Then there’s its Historically Significant Offshoot
This prompted Kjell Qvale to pull out, and the company went into liquidation during 1976. However, How much to rent a condo in Bangkok at least three fragments of the business survived. It was that enthusiasm, plus sufficient profits from the “service” business, that eventually attracted new ownership interest, and by 1986 P and S had been reorganized as Jensen Cars, Limited. Reorganization was enough to give a new lease on life to the Jensen Interceptor in the 1980s and 1990s. As it turned out, Parts and Service had retained all the original Interceptor tooling, which it used for the next 10 years to maintain and even restore existing cars for enthusiastic owners. To read about the Jensen Interceptor in the 1980s and 1990s, continue to the next page. Among them was a so-called Parts and Service Division that was later reorganized with new management and new financing.
Seeking to avoid disaster, the Jensen board hired Carl Duerr in 1968 to help straighten things out. In a way, he did. But he also managed to boost Jensen output to 506 units in calendar 1968 — a better than twofold increase — followed by 644 in 1969, the year the 1,000th Interceptor was built (in August). Another 594 cars were completed in 1970, when a new savior appeared in the person of Kjell Qvale, a prime U.S. Within months he arranged to sell the firm to merchant bankers William Brandt, Sons, and Company, Limited.
The FF cost a towering £5,340, which translated to $14,952. Follow the Jensen Interceptor story from 1967-1973 on the next page. If only they could be properly built and prove reliable, they would surely be a great success. The 1967, 1968, 1969, 1970, 1971, 1972, and 1973 Jensen Interceptor would sell, and in numbers far above those of most Italian rivals, though early prospects didn’t seem all that promising. Not that they had much of a sales record to beat, for the CV-8 had seen only 391 examples over four years. In the late 1960s, Jensen seemed to be in continuous trouble of one sort or other — if not financial, it was strikes; if not strikes, it was quality problems. Nevertheless, both of these British newcomers were received with great enthusiasm.
The Jensens were soon earning most of their money as contract body suppliers for the new Austin-Healey 100 sports car, but they managed to evolve the 541 into improved, higher-power R and S models, bangkok condos for sale significant as early users of all-disc brakes. This was basically a facelifted 541 packing a 361-cubic-inch Chrysler V-8 with 300 gross horsepower, linked to the American maker’s responsive three-speed TorqueFlite automatic transmission. By 1961, they’d picked up a commission from Volvo for assembling that firm’s new P1800 sports coupe, whose early bodies had been initially supplied by England’s Pressed Steel company. They were also busy readying a new Jensen, which was launched in 1962 as the CV-8.
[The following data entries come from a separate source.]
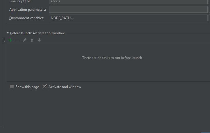Enable the Show this page checkbox
Screen dimensions: 210x133
[12, 87]
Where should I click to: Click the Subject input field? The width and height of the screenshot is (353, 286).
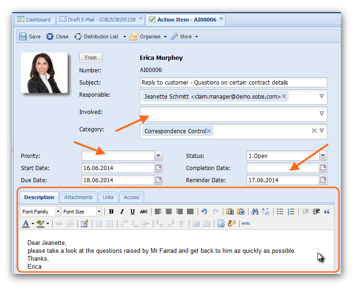tap(233, 83)
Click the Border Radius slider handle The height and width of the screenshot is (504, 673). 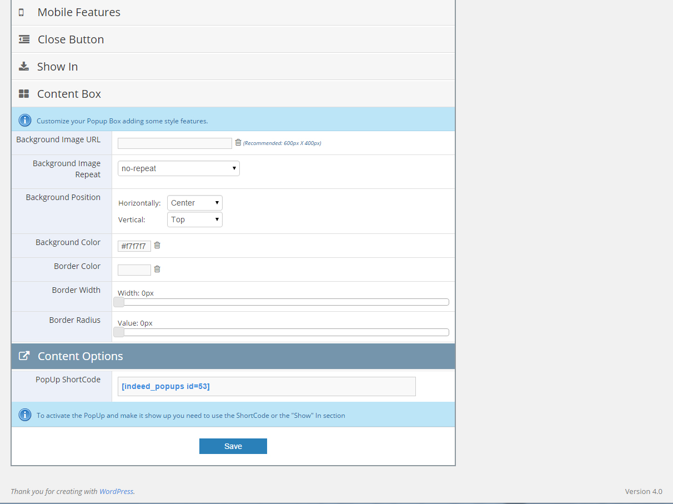pos(119,332)
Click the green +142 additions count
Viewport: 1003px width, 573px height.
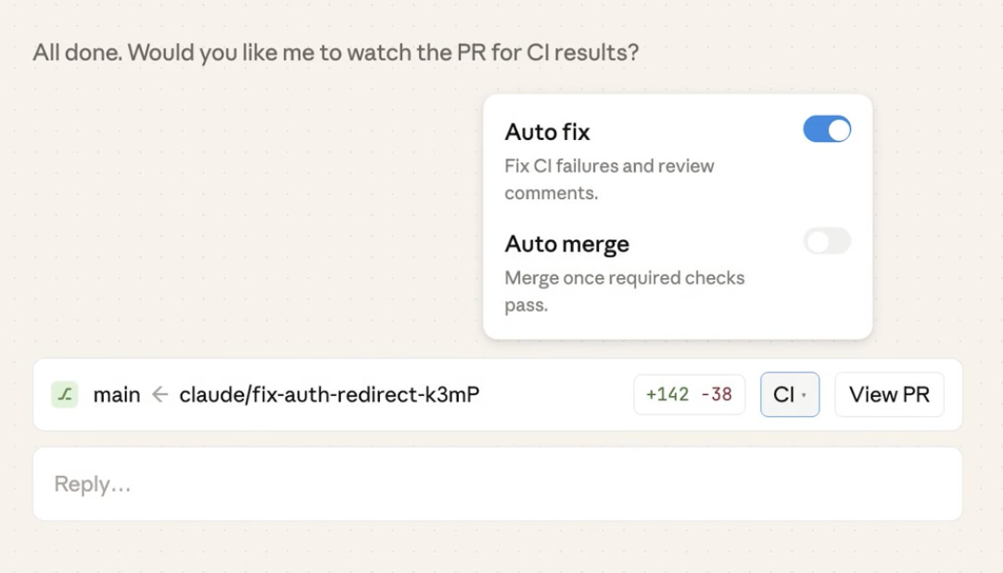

Alas, Touring was in no position to finalize this design, let alone build it, so Beattie sent the drawings across Turin to Vignale and secured that firm to supply both prototype and initial production bodies, which would be rendered in steel, not fiberglass. As planned, the new Jensens bowed with a flourish at the annual London show the following October, barely a year since the project had begun — an astonishing achievement. A CV-8 chassis was duly sent to Italy in February 1966, and was rebodied by June.
Ford V-8, Lincoln V-12, and even straight-eight Nash platforms. Dick was chief engineer, Alan the administrator (which may explain why some of their designs weren’t all that attractive). Following World War II, the Jensens used six-cylinder Meadows engines and Moss gearboxes, then switched to a four-liter Austin six for a somewhat lumpy — though not unappealing — fastback coupe introduced in 1949. They called it Interceptor. Besides a more modern tubular-steel chassis, this new model was noteworthy as the world’s first production four-seater with bodywork in that new postwar “wonder material,” glass-reinforced plastic (GRP), or fiberglass. A better-looking replacement, the 541, arrived four years later. Still, their work found increasing favor among monied types who wanted to drive something different and sporty, including movie idol Clark Gable.